**Problem to solve**
Whatever lies between the line with "This screenshot has" and the end of the data, both included, must be copied exactly and without pictures.

**Available data**
__________________________________________________

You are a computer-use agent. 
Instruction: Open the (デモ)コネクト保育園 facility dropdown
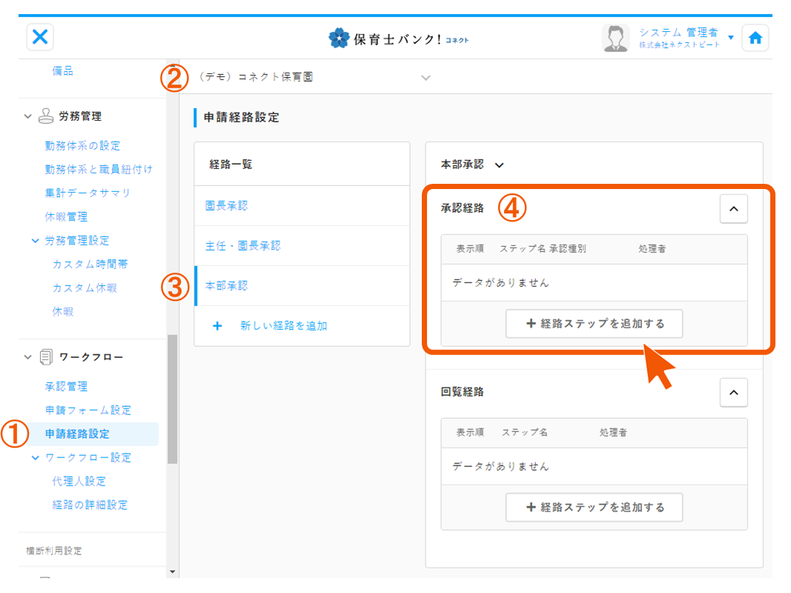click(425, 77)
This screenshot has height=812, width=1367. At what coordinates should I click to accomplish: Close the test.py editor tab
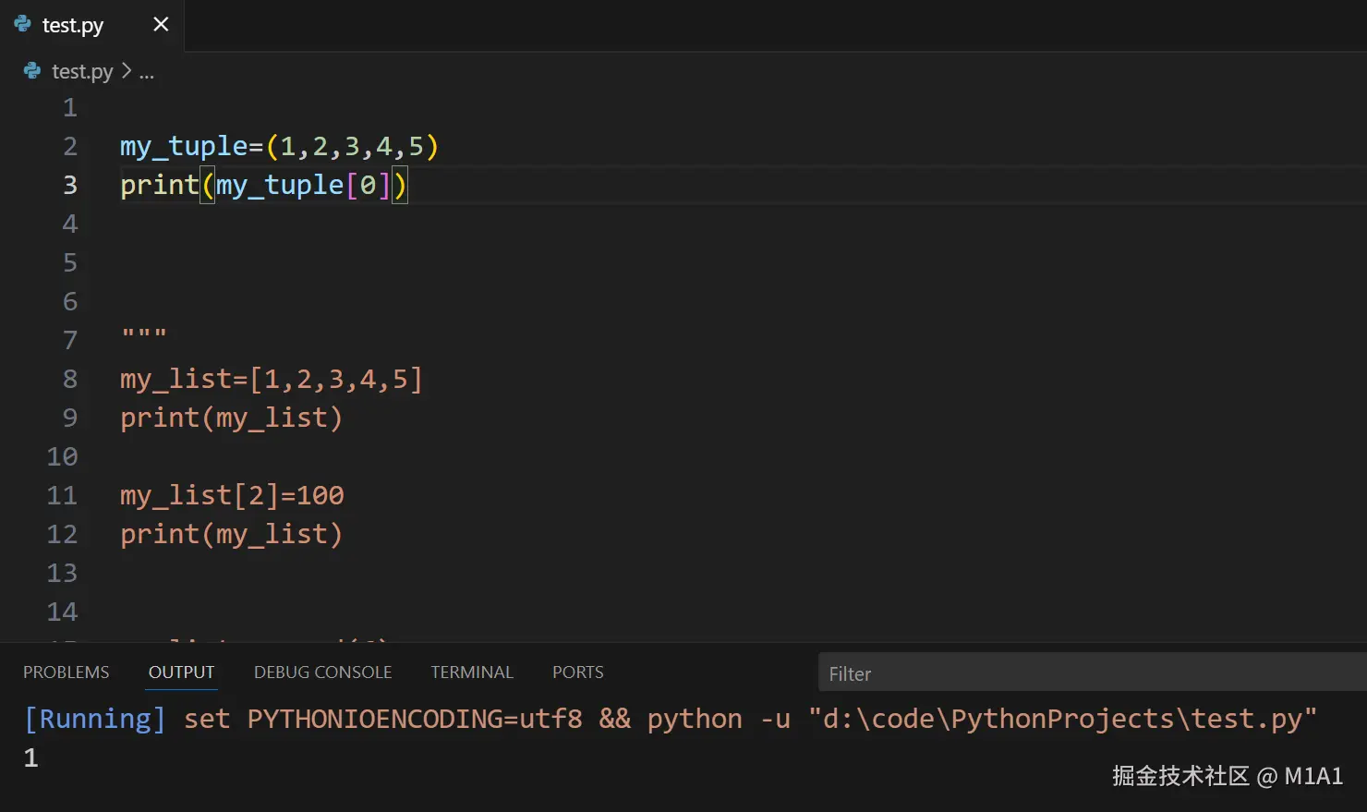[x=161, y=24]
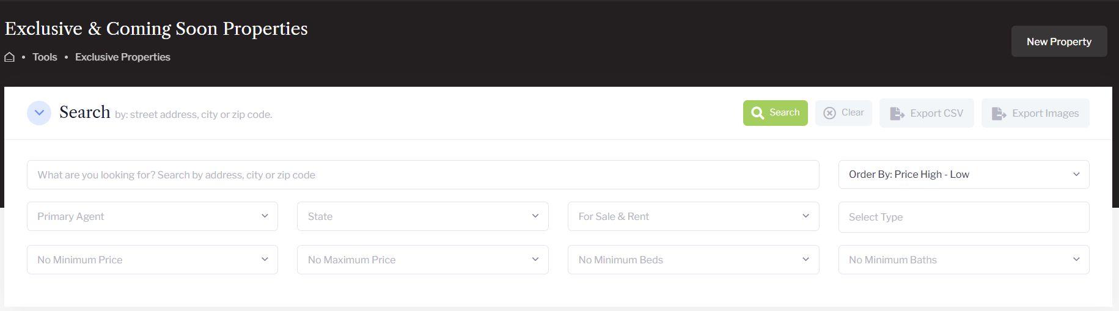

__________________________________________________

**Final answer**
This screenshot has height=812, width=1367. At what coordinates should I click to accomplish: Close the test.py editor tab
[x=161, y=24]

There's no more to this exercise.